REQUIRED WORK »
Write each line of the rows below as one string in a JSON list, skipping blank lines. Omit the pictures from the answer.

[Position data for words and items]
#####

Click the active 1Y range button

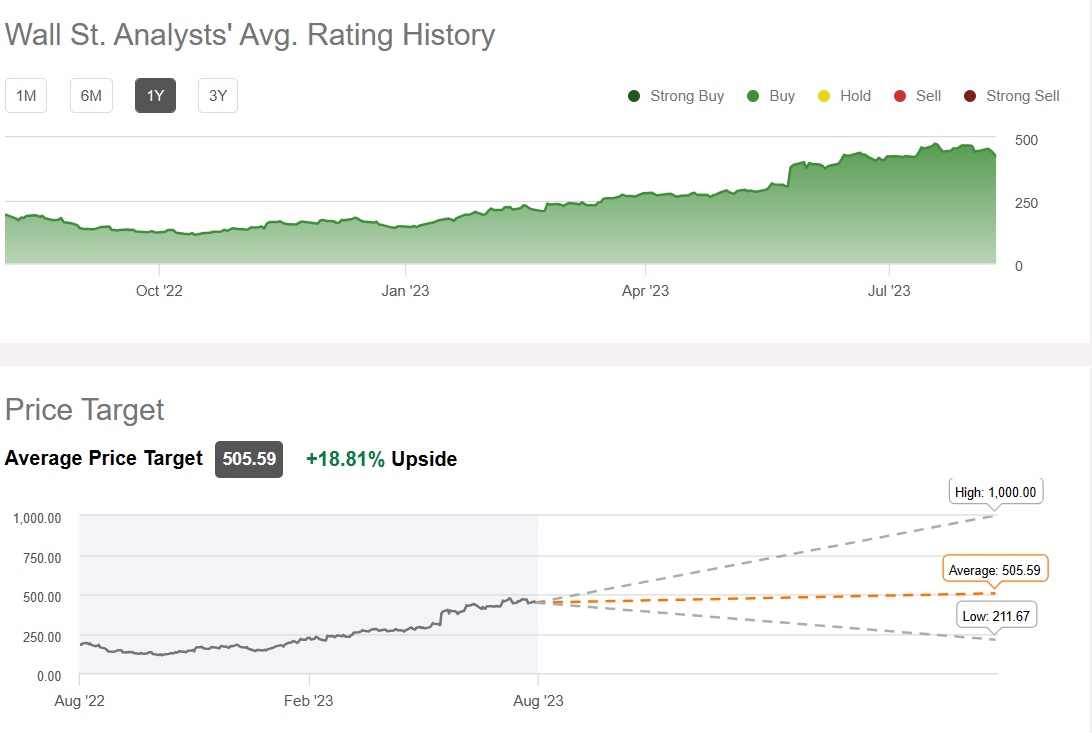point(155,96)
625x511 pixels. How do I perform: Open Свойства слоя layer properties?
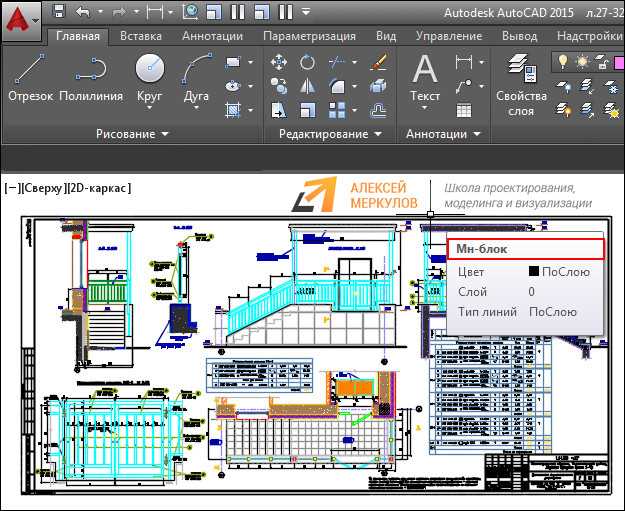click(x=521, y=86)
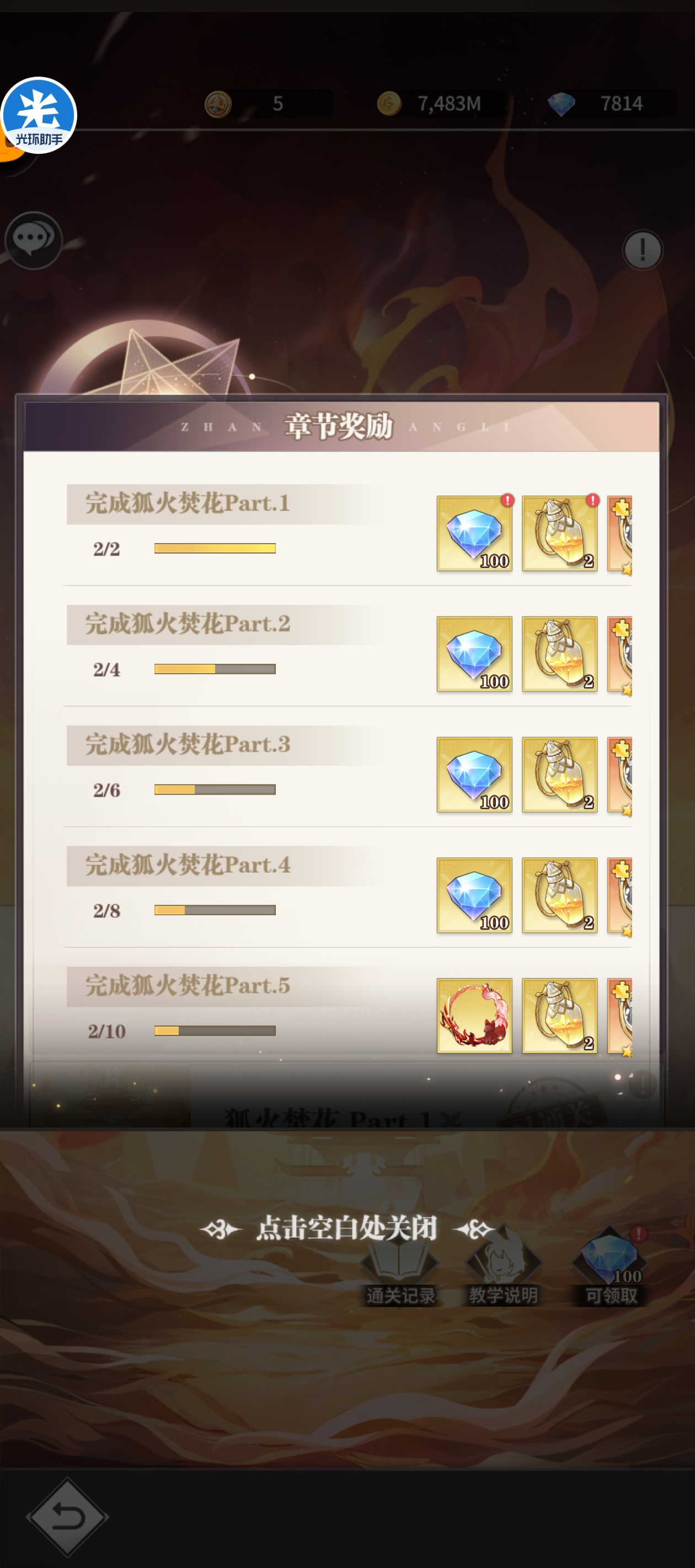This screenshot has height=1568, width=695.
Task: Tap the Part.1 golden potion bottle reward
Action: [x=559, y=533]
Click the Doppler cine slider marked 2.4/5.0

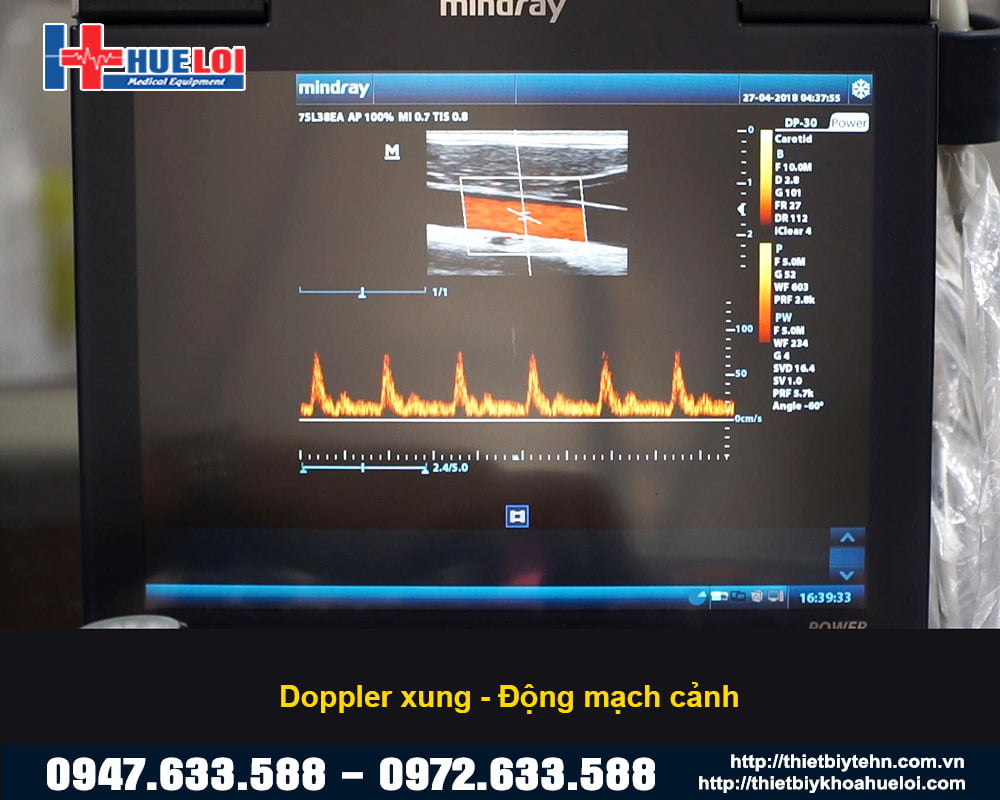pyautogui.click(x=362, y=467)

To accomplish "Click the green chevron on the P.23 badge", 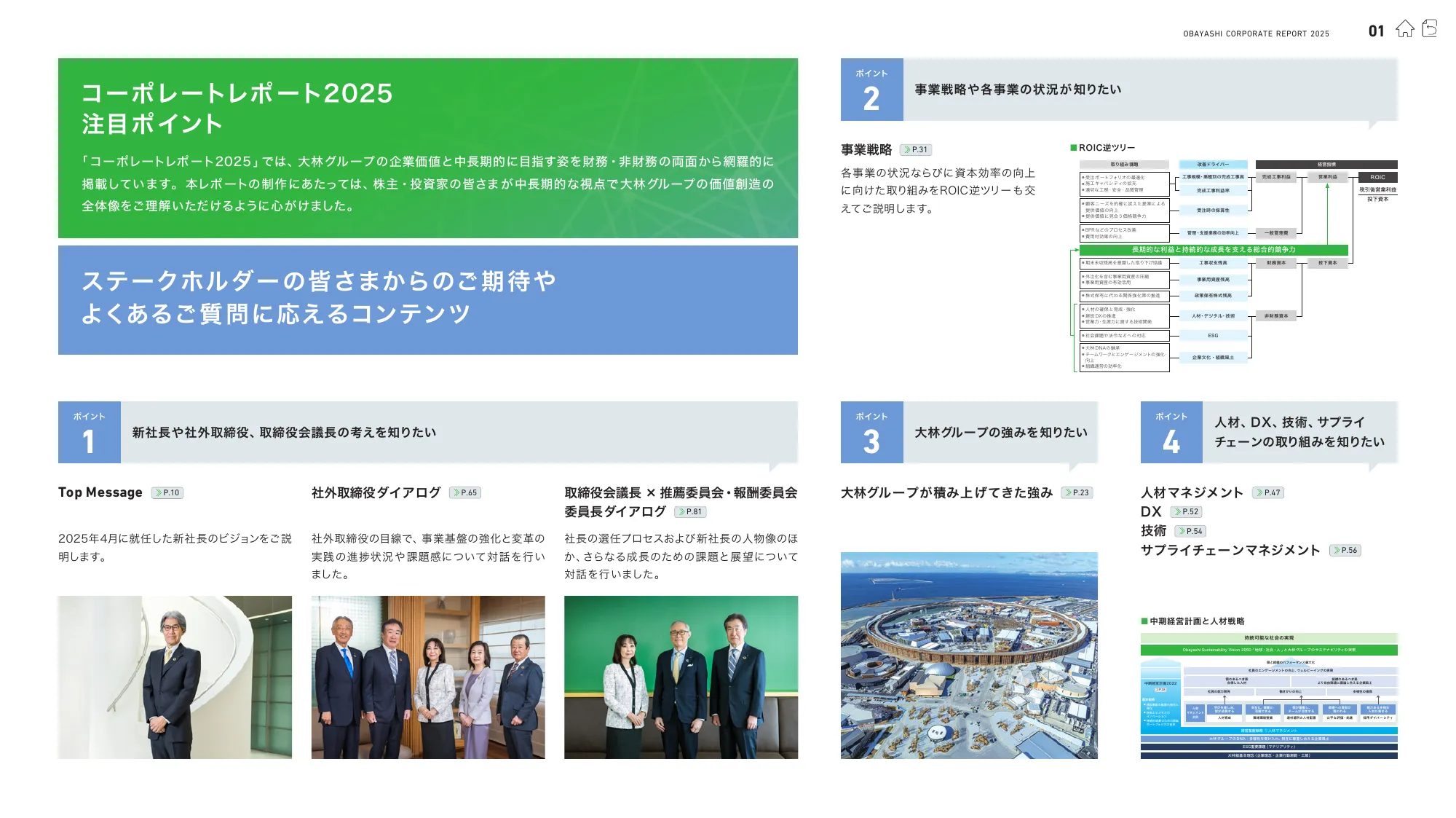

#####

FINISHED TASK »
[
  "Click the active 1Y range button",
  "point(155,96)",
  "625x511 pixels. How do I perform: Open Свойства слоя layer properties?",
  "click(x=521, y=86)",
  "This screenshot has height=1568, width=695.",
  "Task: Tap the Part.1 golden potion bottle reward",
  "Action: [x=559, y=533]",
  "Click the Doppler cine slider marked 2.4/5.0",
  "pyautogui.click(x=362, y=467)",
  "To accomplish \"Click the green chevron on the P.23 badge\", "
]